Nothing is going to help him if he lifts one corner and the other corners is dumped but still at stock height. Just get under there with an angle grinder and cut that shit off homie. 1 wrap at a time..

What is the point of juicing the ride if you cant lay out?!


----------



## BOUNCIN89MERC2LOW97LHS (Apr 9, 2003)

> _Originally posted by Bagged_Conti_@Jul 15 2004, 03:46 AM
> *Never even thought to ask, are you saying it sits a little lower then stock heigh when its dumped?
> 
> If so, i think that would be your problem right there.*


 You're right. I didn't think to ask either. Hell, I'm thinking, "Eight batteries? His shit must be laid."

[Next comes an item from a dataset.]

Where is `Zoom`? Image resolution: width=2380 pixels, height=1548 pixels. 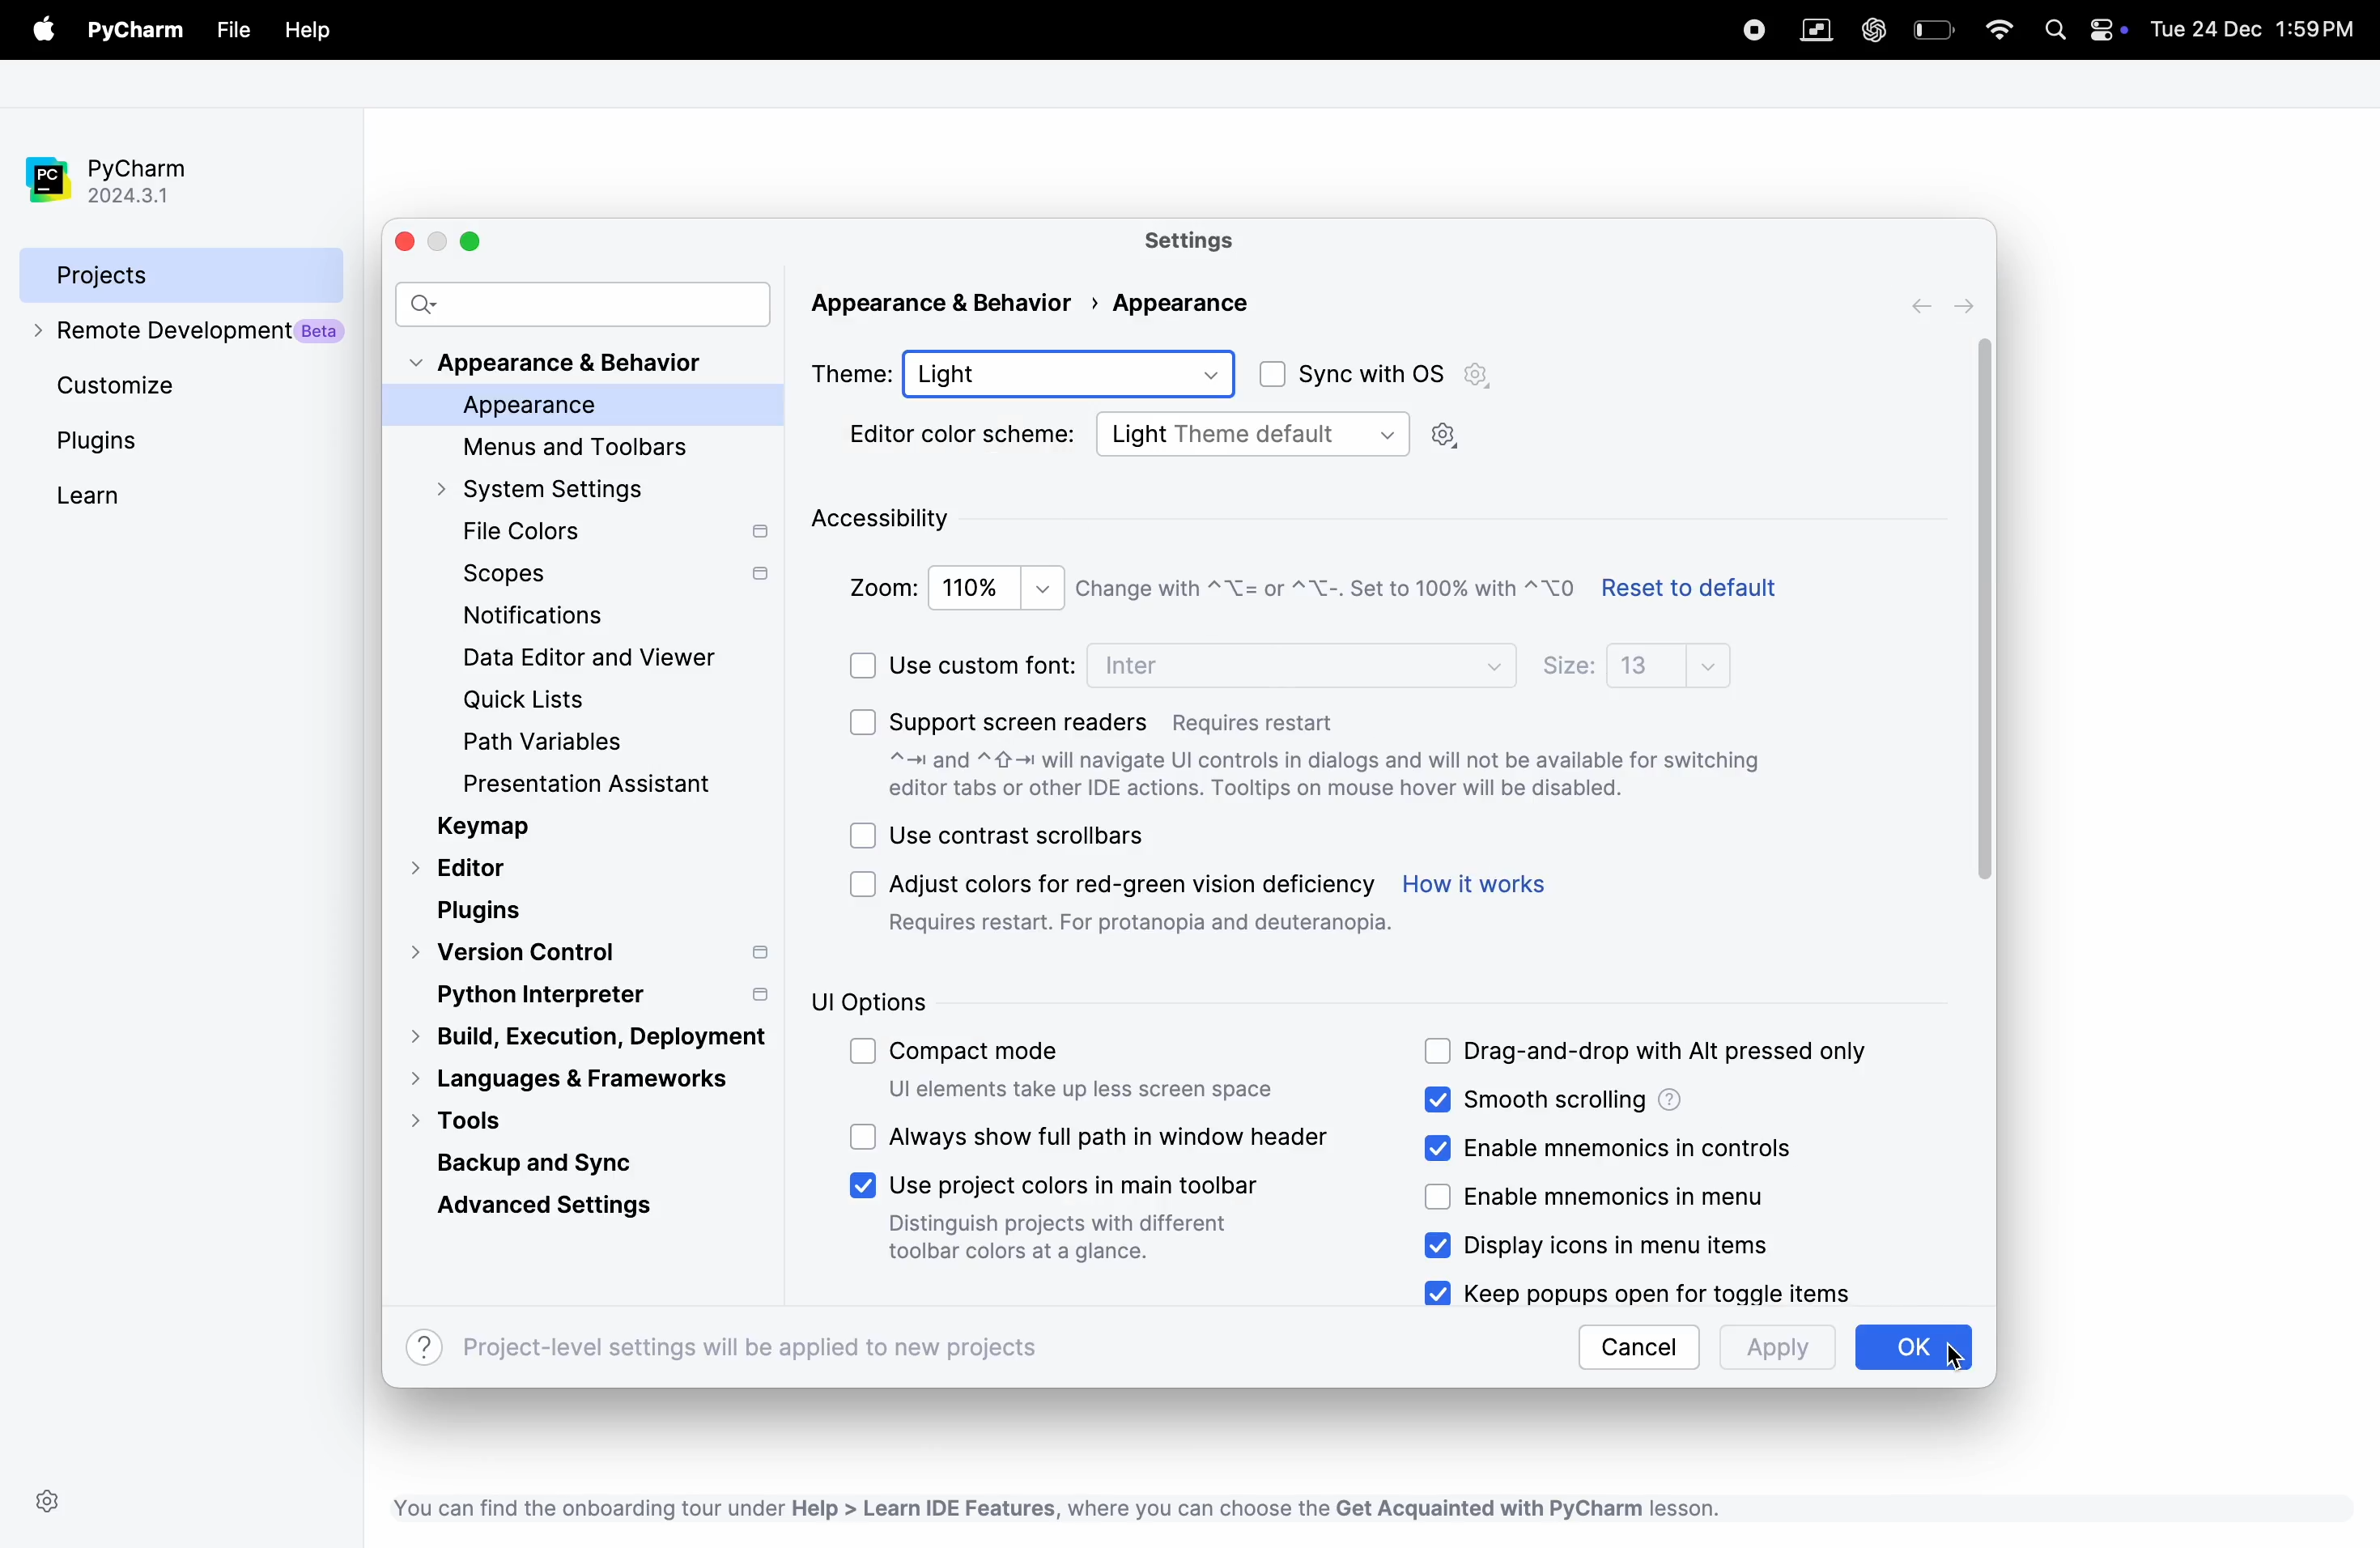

Mr. Continental here is right. You may just need to bring the car down some... especially the rear.
And to answer your other question again, NO, the front sway bar does not affect 3-wheel motion.


----------



## jhawk86 (Jul 6, 2004)

How many turns you guys suggest...I like the stiff ride so am I going to have a looser ride if I cut them too short...what's good enough ?


----------



## tufly (Jun 20, 2004)

its been a long time but i think my regal has either 3 or 4 wraps on the coils in the rear I have 12" cylinders with a chain bridge 3 wheels likes 22" If your concerned about the noise the chains make put that black shit that we call flex loom on it


----------



## jhawk86 (Jul 6, 2004)

Nah I just don't care for the look.....Man I've seen Cutts with no chains homie and they standin pretty high to . Thay's the look I want. If I have to I will put the chain bridge though.

Yo Tufly, how many pumps you runnin ?


----------



## tufly (Jun 20, 2004)

4 pump 8 batteries


----------



## LowSider (May 18, 2003)

Actually the shorter the coil gets, the stiffer the ride gets.

cutting them changes the spring rate.


----------



## PLANETGETLOW (Sep 22, 2003)

> _Originally posted by Bagged_Conti_@Jul 15 2004, 09:57 PM
> *Actually the shorter the coil gets, the stiffer the ride gets.
> 
> cutting them changes the spring rate.*


----------



## streetdreams420 (Jul 3, 2003)

i'm running 8 batteries 2 pumps 16's in the rear and she stands 3,
only thing I can think is like everyone else is saying, to many turns on your coils. also are you turning your front tires in the direction of the 3 wheel " the front tire that is raising"? might help on the 3


----------